-- Begin --
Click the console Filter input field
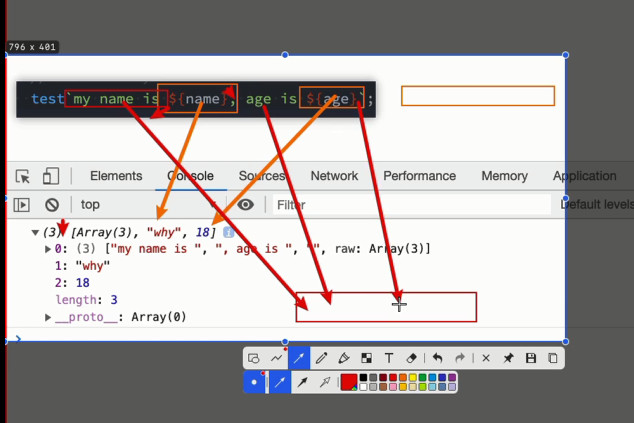 412,205
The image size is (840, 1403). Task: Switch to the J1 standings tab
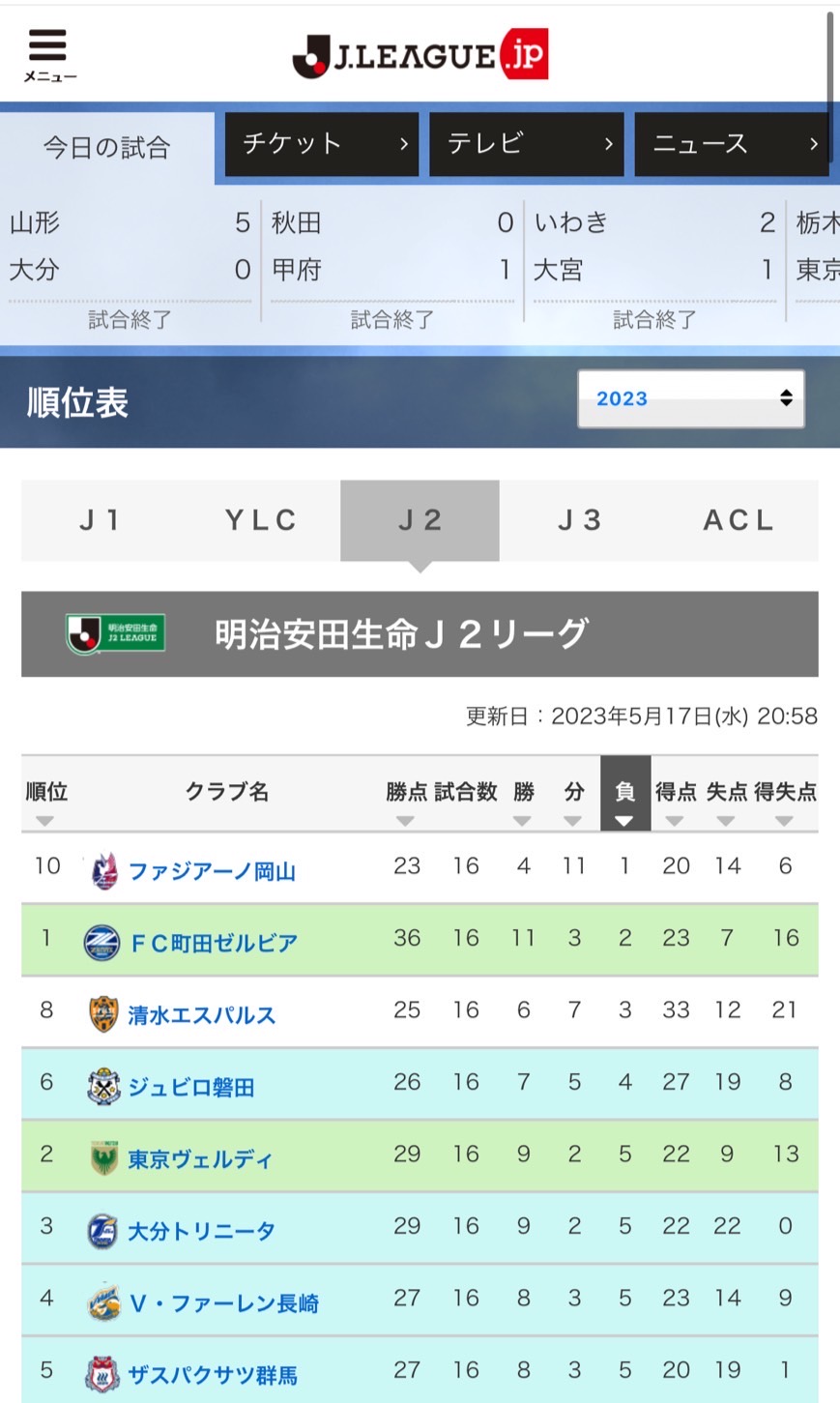(101, 520)
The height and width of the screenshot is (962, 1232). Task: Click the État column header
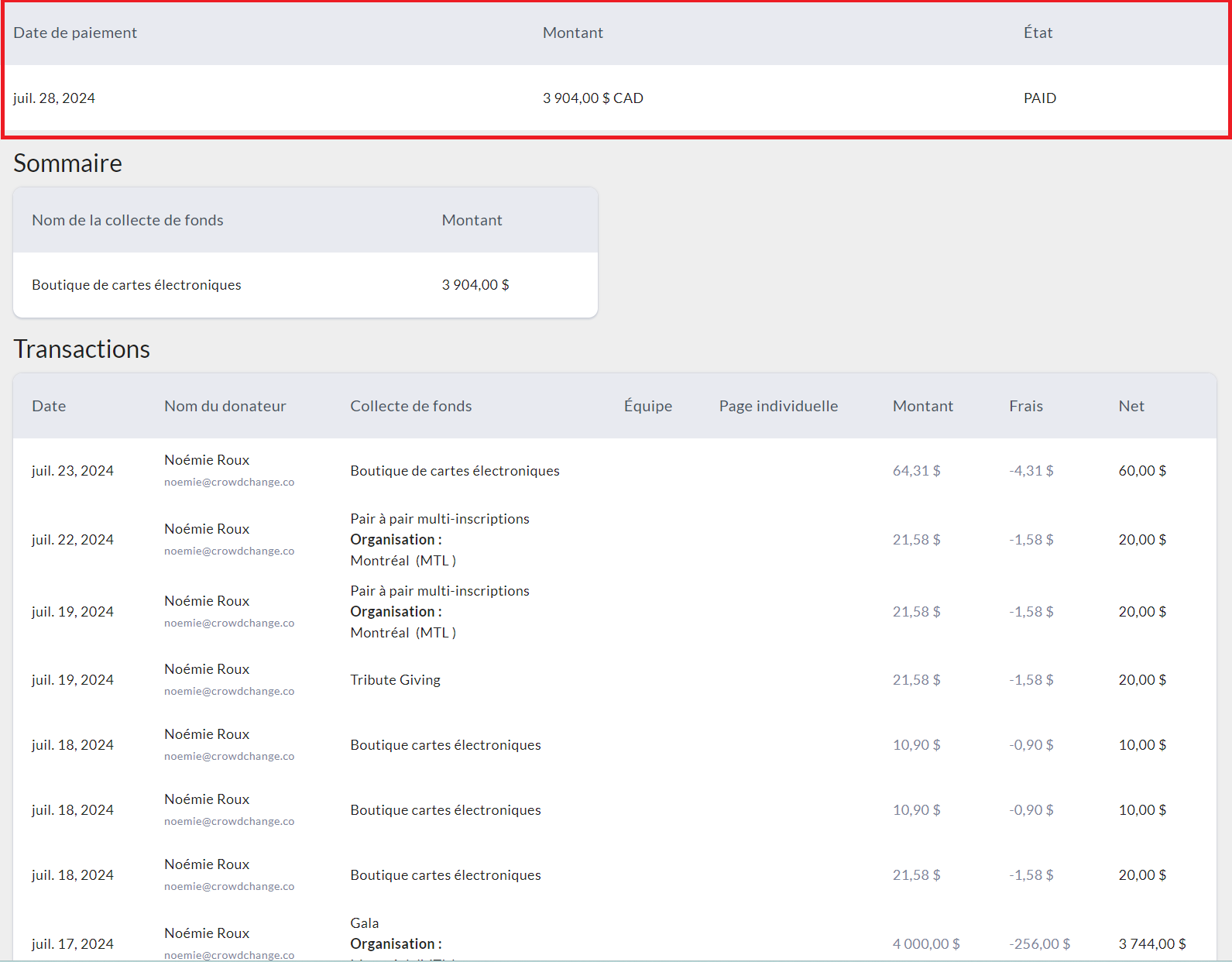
-- End --
Reproduce every line of the material above, requests included, and add 109 to each number in the coordinate answers. Leave the pictures out.

Click the console Filter input field
 521,314
The image size is (840, 1403). Task: Switch to the J1 standings tab
(210, 629)
The height and width of the screenshot is (962, 1232). Task: Click the État column header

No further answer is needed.